§ **Exercise brief**
Begin at the line containing "This screenshot has width=1365, height=466." and reproduce every line through the end of the entries below. Nothing else should appear.

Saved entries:
☆ ☆ ☆

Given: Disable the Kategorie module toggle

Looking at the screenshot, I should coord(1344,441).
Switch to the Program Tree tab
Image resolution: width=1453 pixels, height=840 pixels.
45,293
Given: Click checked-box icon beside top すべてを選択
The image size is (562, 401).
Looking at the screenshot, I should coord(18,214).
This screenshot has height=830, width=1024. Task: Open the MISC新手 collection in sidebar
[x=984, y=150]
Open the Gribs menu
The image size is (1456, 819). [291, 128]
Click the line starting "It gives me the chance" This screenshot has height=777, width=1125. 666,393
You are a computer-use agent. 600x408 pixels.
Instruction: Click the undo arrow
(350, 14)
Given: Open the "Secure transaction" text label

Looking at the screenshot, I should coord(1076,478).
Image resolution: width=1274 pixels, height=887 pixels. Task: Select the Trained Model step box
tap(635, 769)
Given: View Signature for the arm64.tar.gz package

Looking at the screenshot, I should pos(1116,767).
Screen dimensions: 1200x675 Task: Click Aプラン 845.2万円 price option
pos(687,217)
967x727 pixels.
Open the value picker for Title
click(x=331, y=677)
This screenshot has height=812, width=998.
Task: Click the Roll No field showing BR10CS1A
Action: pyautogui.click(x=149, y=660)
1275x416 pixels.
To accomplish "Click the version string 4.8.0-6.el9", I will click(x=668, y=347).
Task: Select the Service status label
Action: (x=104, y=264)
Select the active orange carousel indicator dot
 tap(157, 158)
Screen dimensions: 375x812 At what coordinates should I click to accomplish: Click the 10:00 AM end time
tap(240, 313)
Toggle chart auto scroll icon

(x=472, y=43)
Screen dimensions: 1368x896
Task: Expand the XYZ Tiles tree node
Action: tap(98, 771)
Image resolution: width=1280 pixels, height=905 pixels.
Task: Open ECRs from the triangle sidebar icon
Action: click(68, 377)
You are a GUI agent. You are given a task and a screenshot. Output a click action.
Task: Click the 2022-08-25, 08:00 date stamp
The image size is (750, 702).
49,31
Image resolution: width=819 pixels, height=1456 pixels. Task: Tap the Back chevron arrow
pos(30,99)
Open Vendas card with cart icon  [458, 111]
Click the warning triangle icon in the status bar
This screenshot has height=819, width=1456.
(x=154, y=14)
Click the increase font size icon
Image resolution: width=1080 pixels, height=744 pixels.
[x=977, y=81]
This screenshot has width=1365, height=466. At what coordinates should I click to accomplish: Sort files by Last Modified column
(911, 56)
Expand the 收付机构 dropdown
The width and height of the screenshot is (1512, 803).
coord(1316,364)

☆ ☆ ☆

§ **Result for this exercise**
This screenshot has width=1365, height=466. At what coordinates should I click to accomplish: Sort files by Last Modified column
(911, 56)
Expand the 收付机构 dropdown
The width and height of the screenshot is (1512, 803).
coord(1316,364)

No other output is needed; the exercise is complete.